In particular, they proved that prior to winning the White House Mr. Trump did indeed pay taxes. In 2005 he paid $36.5 million in income tax on earnings of $153 million, according to the summary pages.
But the documents weren’t a full return. They were notable for what they didn’t contain as much as what they did. They revealed nothing about the sources of Trump’s money, or what banks and other organizations he did business with, or even what countries he was connected with or operating in.
That’s why the media and other watchdogs should treat these papers as a teaser, and continue to press Trump to release more data on his companies and potential conflicts of interest, said a number of analysts in the wake of the tax release.
“What we don’t know is a reminder of why tax returns – the full documents – matter,” noted ABC’s tip sheet “The Note” on Wednesday.
Independent journalist David Cay Johnston obtained the newly public Trump tax paper, and wrote about it on DCReport.org. He simply received them in the mail, he said on Maddow’s show Tuesday night. That could shield him (and Maddow) from federal charges in regards to publishing private and personal Internal Revenue Service information. He didn’t solicit or filch the data himself, according to his account. He is just a conduit.
The summary pages show that Trump paid a rate of about 24 percent in 2005. The average American pays a rate of around 10 percent, while millionaires generally pay 27 percent or higher, according to data from the Congressional Joint Committee on Taxation cited by the Associated Press.
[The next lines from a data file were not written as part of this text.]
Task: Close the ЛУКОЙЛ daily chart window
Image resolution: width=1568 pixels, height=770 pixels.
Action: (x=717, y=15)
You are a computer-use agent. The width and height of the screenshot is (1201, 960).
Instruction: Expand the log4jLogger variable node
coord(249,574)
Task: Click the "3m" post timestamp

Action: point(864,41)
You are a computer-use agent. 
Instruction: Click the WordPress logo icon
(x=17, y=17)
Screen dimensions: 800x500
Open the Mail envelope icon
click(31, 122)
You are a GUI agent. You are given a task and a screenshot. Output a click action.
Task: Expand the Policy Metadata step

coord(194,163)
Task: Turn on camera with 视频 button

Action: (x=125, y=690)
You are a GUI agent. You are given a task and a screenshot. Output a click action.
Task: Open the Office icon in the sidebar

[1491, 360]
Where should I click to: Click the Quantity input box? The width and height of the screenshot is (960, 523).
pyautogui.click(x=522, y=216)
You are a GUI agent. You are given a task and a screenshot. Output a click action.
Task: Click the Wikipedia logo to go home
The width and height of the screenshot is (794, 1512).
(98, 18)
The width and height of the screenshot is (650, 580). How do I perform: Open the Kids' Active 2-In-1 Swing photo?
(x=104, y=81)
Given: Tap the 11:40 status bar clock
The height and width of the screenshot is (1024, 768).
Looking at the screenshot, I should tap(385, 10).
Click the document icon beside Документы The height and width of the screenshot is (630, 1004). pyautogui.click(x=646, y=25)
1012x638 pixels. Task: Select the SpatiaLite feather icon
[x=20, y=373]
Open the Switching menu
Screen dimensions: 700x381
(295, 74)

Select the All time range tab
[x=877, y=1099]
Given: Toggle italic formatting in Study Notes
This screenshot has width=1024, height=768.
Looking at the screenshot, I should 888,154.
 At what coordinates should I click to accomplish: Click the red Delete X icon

The fact that Trump paid the IRS at all is notable due to the fact that last October The New York Times published Trump’s 1995 New York state tax return. This showed Trump claiming a $916 million loss, a tax deduction so big he might legally have avoided paying federal income taxes for up to 18 years, according to the Times’ analysis.
In 2005, Trump did write off $103 million in losses, according to the documents obtained by Mr. Johnston. But his adjusted gross income was still positive, at $49 million, resulting in an income tax liability.
Given that the quick bottom line of the documents makes Trump look good, or at least knocks down a negative perception of possible tax avoidance, many commentators suggested that Trump himself leaked the documents. The envelope containing them was postmarked in Westchester, N.Y., Johnston himself noted.
Leakers to the news media generally have a specific motive, so that’s possible. Trump may have wanted to distract the media from such negatives news stories as the difficulties Republicans are facing in fulfilling their “repeal and replace” pledge about Obamacare. He’s served as his own publicist before.
But the circle of Trump advisers and supporters who might have had access to the documents is wide enough to make pinpointing the leak an impossible game.
And some of the details in the documents weren’t great for Trump. Much of his tax liability was due to the existence of the Alternative Minimum Tax, a backup means of calculating income meant to ensure the wealthy don’t use deductions to entirely escape payment. Trump has proposed eliminating the AMT, a move now proven as something that would personally benefit him.
The White House implicitly confirmed the authenticity of the papers on Tuesday, saying in a statement that the deductions taken were for unspecified construction depreciation and that Trump, pre-presidency, was “one of the most successful businessmen in the world.”